Tugas Latihan A:
Dalam teks renungan tentang status Israel sebagai milik Allah, apa yang menghindarkan bayi seorang jendral bintang 5 dari serangan orang luar?
Tugas Latihan B:
Lanjutkan teks renungan tentang kasih kepada Allah mulai dari kalimat terakhirnya.

Teks yang Diberikan:
Minggu lalu kita melihat kasih terhadap Allah sebagai sebuah perintah yang dalam konteks Ulangan 6:4 merupakan sebuah undangan relasi antar personal. Diiringi dengan kehadiran Allah yang sedemikian nyata, janji-janji berkat yang mengikutinya. Relasi Allah-Israel ini pada perkembangannya menjadi satu-satunya hal besar yang disematkan dalam identitas Israel. Mereka tidak memiliki sejarah sebagai bangsa yang besar, nenek moyang mereka adalah pasangan tua yang mandul, dan dihiasi dengan beberapa wanita mandul lainnya dalam generasi para bapa leluhur. Mereka bukan bangsa yang kuat, berdaulat ekonomi, ataupun terkenal karena kepandaiannya; mereka hanyalah budak di Mesir. Mereka bukan bangsa yang kuat secara militer, mereka perlu mengingat bagaimana mereka gemetar ketakutan ketika diperhadapkan dengan kota berkubu dan orang-orang besar di Kanaan. Namun diatas segalanya, mereka memiliki status penting; bukan secara internal dalam kualifikasi diri mereka, namun secara eksternal, yaitu TUHAN semesta alam yang mau berrelasi menjadi Allah mereka, menjadi Bapa mereka. Dalam ikatan relasi sedemikian Allah memberikan perintah bagi mereka untuk mengasihi Allah.
Terkadang dalam hidup keseharian kita, kita lupa menghayati bahwa status yang kita peroleh secara pasif inilah status terpenting kita. Kita dimiliki Allah, milik kepunyaan-Nya. kita lebih sering bergantung pada status aktif kita, kita kuat, kita berkuasa, kita kaya, dan jika kita sebaliknya dari kualifikasi-kualifikasi tersebut kita merasa tersisih. Bayi dari seorang jendral bintang 5 adalah seorang bayi biasa, rentan terhadap penyakit, tubuhnya sangat lemah. Untuk melakukan kekerasan terhadap bayi ini sangat mudah, namun status pasif bayi tersebut, yaitu sebagai seorang anak jendral menghindarkannya dari serangan orang luar. Inilah status Israel, mereka milik Allah; Firaun dan tentaranyapun harus berakhir tenggelam menjadi konsumsi para penghuni lautan ketika berani bertindak keras terhadap Israel. Inilah juga status pasif yang kerap kita lupakan. Semua hal yang melekat pada diri kita saat ini bisa lenyap kemudian, entah itu kekuasaan, kekayaan, kesehatan; namun bahwa kita dimiliki oleh Allah menjadi status yang akan senantiasa menyertai kita, terpujilah ALLAH.

Data Tercatat:
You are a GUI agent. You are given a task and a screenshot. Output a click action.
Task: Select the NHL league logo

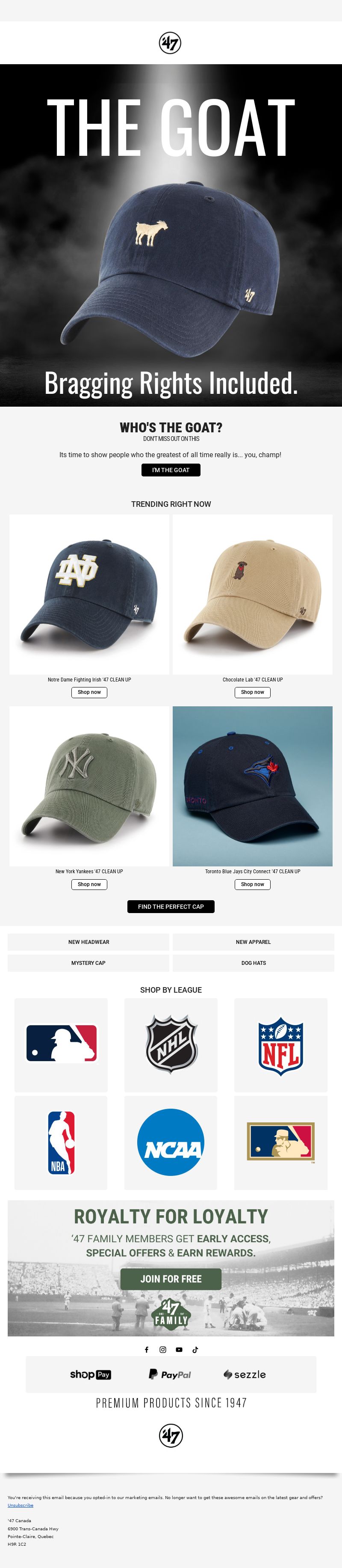171,1044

Jawaban Akhir A:
Status pasifnya sebagai seorang anak jendral.

Jawaban Akhir B:
Namun dalam sejarah Israel, mereka mengalami bahwa dosa-dosa mereka meretakkan relasi tersebut; Allah menceraikan mereka, Allah tidak dapat tahan lagi oleh dosa-dosa mereka. Namun dalam kitab para nabi telah dijanjikan bahwa Allah akan kembali mengasihi mereka, Allah akan memulihkan relasi tersebut. Dan tentu saja, Allah akan kembali menyukai kasih bangsanya. Dalam konteks sedemikian tidak heran bahwa bagi bangsa Israel yang terjajah, yang merasa bahwa Allah masih jauh dari mereka; seruan untuk mengasihi Allah menjadi seruan yang sedemikian penting, perintah mengasihi Allah adalah perintah yang mereka hayati secara eskatologis, perintah yang menyatakan bahwa Allah kembali berkenan kepada mereka.
Seorang suami yang marah terhadap istrinya yang selingkuh merasa begitu jijik kepadanya; istri menunjukkan tanda-tanda pertobatan; melayani dan memasak dengan setia selama bertahun-tahun, namun sang suami sama sekali tidak mau menyentuh masakannya karena sakit hati dan konsep kesuciannya. Istrinya begitu sedih, dan akhirnya karena alasan ekonomi, daripada masakan terus dibuang dia mulai berhenti memasak. Suatu hari suami meminta masakan yang enak untuk dia makan. Ini akan menjadi sebuah perintah, namun perintah yang sangat menyejukkan bagi sang istri, perintah yang berarti bahwa dia sudah diampuni, dia diterima kembali. Perintah untuk mengasihi Allah adalah perintah sedemikian; mereka terus mendoakan perintah ini sehari dua kali (hingga saat ini) dan berharap Allah kembali kepada mereka.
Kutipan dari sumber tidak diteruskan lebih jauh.